Philip Stanhope, 1st Baron Weardale

Philip James Stanhope, 1st Baron Weardale (8 December 1847 – 1 March 1923), was a British Liberal Party politician and philanthropist.

Hon. Philip Stanhope
"A Cynical Radical"
As depicted by "Spy" (Leslie Ward) in Vanity Fair, 25 July 1906

Background and early life

Stanhope was born in Marylebone, London. A member of an important political family, he was the younger son of Philip Stanhope, 5th Earl Stanhope, and Emily Harriet Kerrison, daughter of General Sir Edward Kerrison, 1st Baronet. Arthur Stanhope, 6th Earl Stanhope, and Edward Stanhope were his elder brothers (in contrast to him they were both Conservative Party politicians).[1] Having joined the Royal Navy as a young man, he rose to the rank of lieutenant before he left the service.[2]

Political career

In 1886 Stanhope was elected to the House of Commons as the Member of Parliament (MP) for Wednesbury. Having lost his seat in 1892,[3] he was elected again in 1893 for Burnley, a seat he held until 1900.[4] Defeated again, he was elected in 1904 for Harborough, a seat he held until 1906,[5] when he was elevated to the peerage as Baron Weardale, of Stanhope in the County of Durham.[6]

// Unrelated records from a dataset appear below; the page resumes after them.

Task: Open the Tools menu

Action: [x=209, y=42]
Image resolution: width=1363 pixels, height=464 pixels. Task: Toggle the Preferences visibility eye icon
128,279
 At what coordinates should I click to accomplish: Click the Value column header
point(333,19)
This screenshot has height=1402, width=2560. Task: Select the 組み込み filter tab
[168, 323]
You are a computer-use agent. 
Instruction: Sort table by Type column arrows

A prominent opponent of war – including the Boer War – he was president of the sixth National Peace Conference in Leicester in 1910, led the British group in the Inter-Parliamentary Union, and became president of that organisation from 1912 to 1922. He was also president of the Save the Children Fund and a trustee of the National Portrait Gallery.[2]

With Lord Curzon, he became in 1912 joint president of the National League for Opposing Woman Suffrage, an anti-suffrage organisation. In 1914 he was attacked with a dogwhip at Euston Station by a suffragette who mistook him for the Prime Minister, H. H. Asquith.[2]

Personal life

Lord Weardale married Countess Alexandra Tolstoy (1856–1934), granddaughter of the German-born Russian Count Georg von Cancrin and widow of Count Tolstoy, a relative of the writer Leo Tolstoy, in 1877.[2] They lived at The Wodehouse near Wombourne, where they entertained William Ewart Gladstone.[7]

In 1906, he built Weardale Manor, a country house on Toys Hill, Brasted Chart, near Sevenoaks in Kent. A substantial house – 145 rooms – it was only occupied during the summer months. He died in Sevenoaks in March 1923, aged 75, and was buried at Chevening. As he had no children the barony became extinct on his death. After his death, Lady Weardale rarely visited Weardale Manor. On her death in 1934, she left it to her nephew, Lord Stanhope. Lacking the funds to maintain it, he allowed it to fall into disrepair and it was demolished in 1939,[8] as were many country houses at that time.